The H.R. 205 bill was sponsored by Florida Republican representative Francis Rooney and permanently bans oil and gas leasing in areas of the Gulf of Mexico close to Florida’s coast. The measure was passed 248 to 180, with the support of about 20 Republicans.

South Carolina Democrat representative Joe Cunningham also sponsored the H.R. 1941 measure to permanently ban oil and gas leasing off the Atlantic and Pacific coasts, which passed 238 to 189.

In a statement, Cunningham said: “Today the House took definitive action to ensure there are never any oil rigs off South Carolina’s shores.

“South Carolinians on both sides of the aisle have sent the message loud and clear: we don’t want offshore drilling and we don’t need offshore drilling.

“Now I call on my colleagues in the Senate to heed the call of coastal communities across the country and pass this bill.”

The bills have been opposed by oil and gas organisations, who claim that the bans on offshore drilling increase US dependency on foreign oil.

National Ocean Industries Association vice president Tim Charters said: “H.R. 1941 and H.R. 205 should be recognised as what they are: the opening salvo of the so-called Green New Deal.

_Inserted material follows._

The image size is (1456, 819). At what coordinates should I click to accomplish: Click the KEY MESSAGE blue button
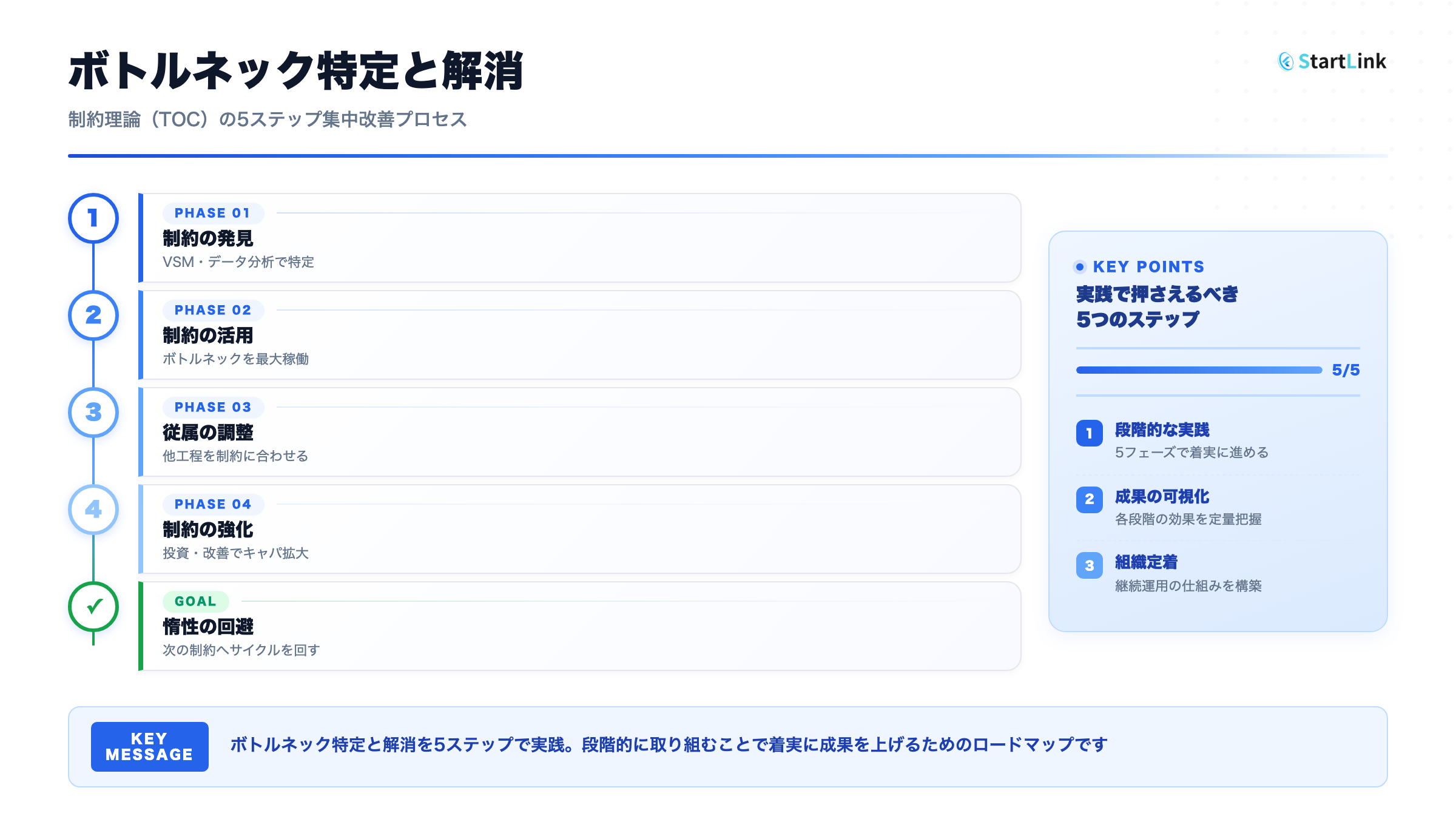(x=149, y=747)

“Energy moratoria bills are not about limiting emissions or protecting the environment, they are about normalising a shortsighted vision of an America where affordable and reliable energy resources are locked away indefinitely.

“It is no secret that as U.S. oil and natural gas production have increased, U.S. greenhouse gas emissions have fallen. American innovation is succeeding at balancing environmental stewardship and energy leadership.

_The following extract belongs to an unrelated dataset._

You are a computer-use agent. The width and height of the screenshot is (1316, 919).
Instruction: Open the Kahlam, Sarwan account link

“Congress should reject these bills, which would only outsource energy production to countries like Saudi Arabia and Russia, and instead stand up American energy produced with American values.”

Donald Trump has pursued offshore drilling operations along the Outer Continental Shelf despite criticism from coastal towns and government officials, who claim that drilling along the US coast could cause environmental damage and disrupt local businesses. A coalition of ten environmental groups sued the Trump administration for rolling back offshore safety regulations in June 2019.

The Trump administration has also been criticised for rescinding methane regulation rules in September 2018, which according to estimates from the US Bureau of Land Management could increase methane emissions by 1.78 million tons over a ten-year period.

The House is expected to vote on a third bill sponsored by California Democrat representative Jared Huffman on 12 September 2019, which would prevent the Trump administration from opening Alaska’s Arctic National Wildlife Refuge to offshore drilling operations.